TRY IT:
Go over the data below and say how many lines hold the word "agent". Only the number is needed.
===== EXERCISE INPUT =====
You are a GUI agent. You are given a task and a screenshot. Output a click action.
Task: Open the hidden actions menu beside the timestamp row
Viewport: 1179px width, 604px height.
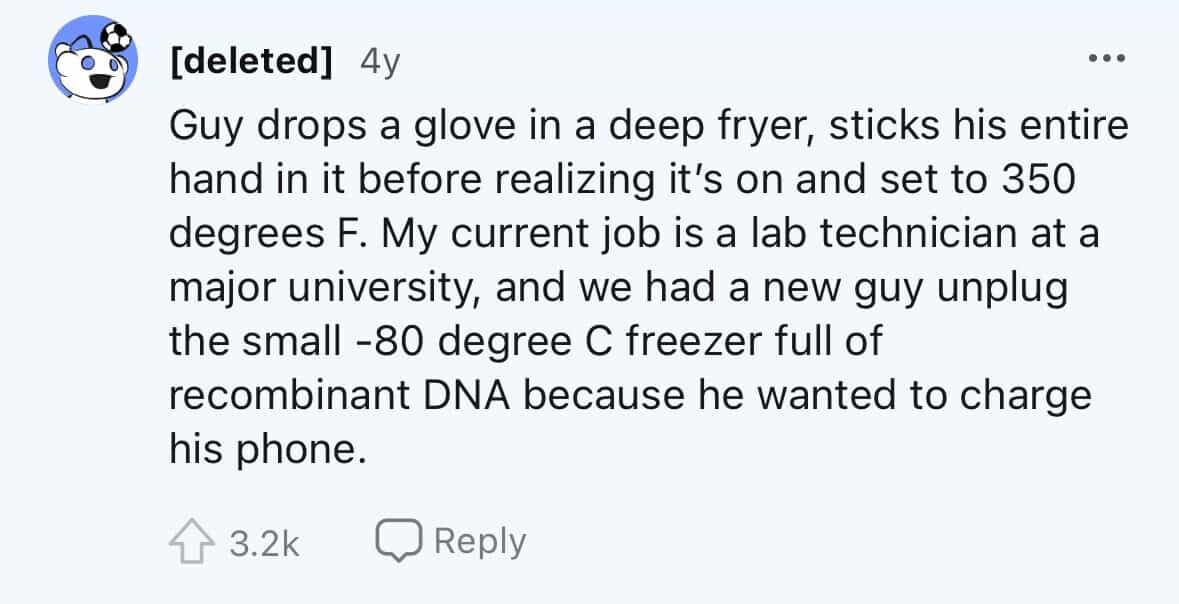click(x=1105, y=58)
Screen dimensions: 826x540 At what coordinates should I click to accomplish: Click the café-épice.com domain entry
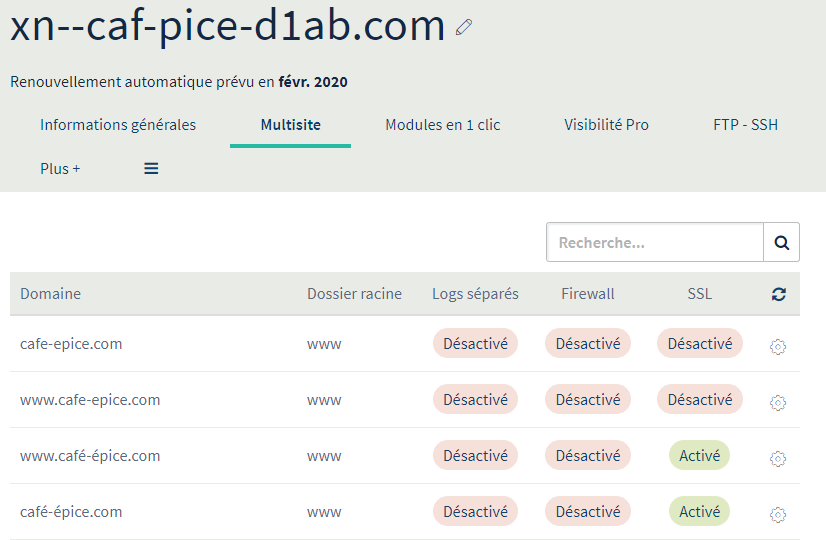71,512
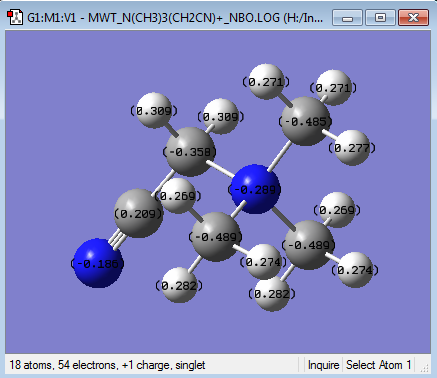437x378 pixels.
Task: Close the NBO.LOG view window
Action: (413, 18)
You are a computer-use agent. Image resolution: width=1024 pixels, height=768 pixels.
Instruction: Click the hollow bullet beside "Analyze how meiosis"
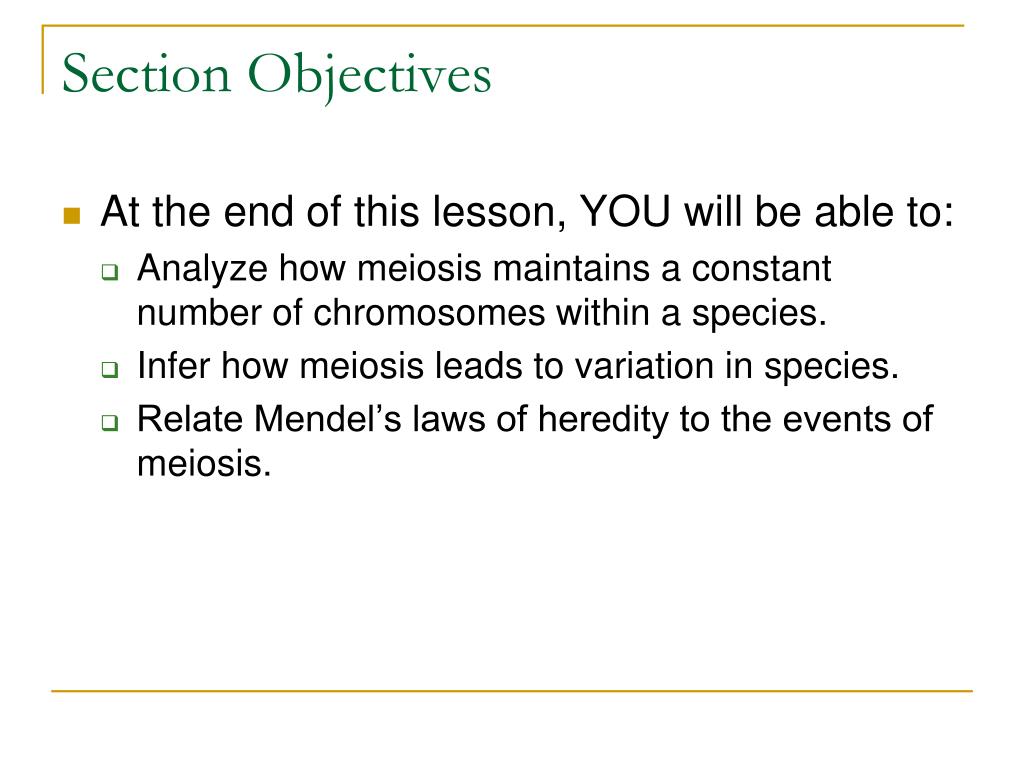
=====
SOLUTION TO THIS TASK:
2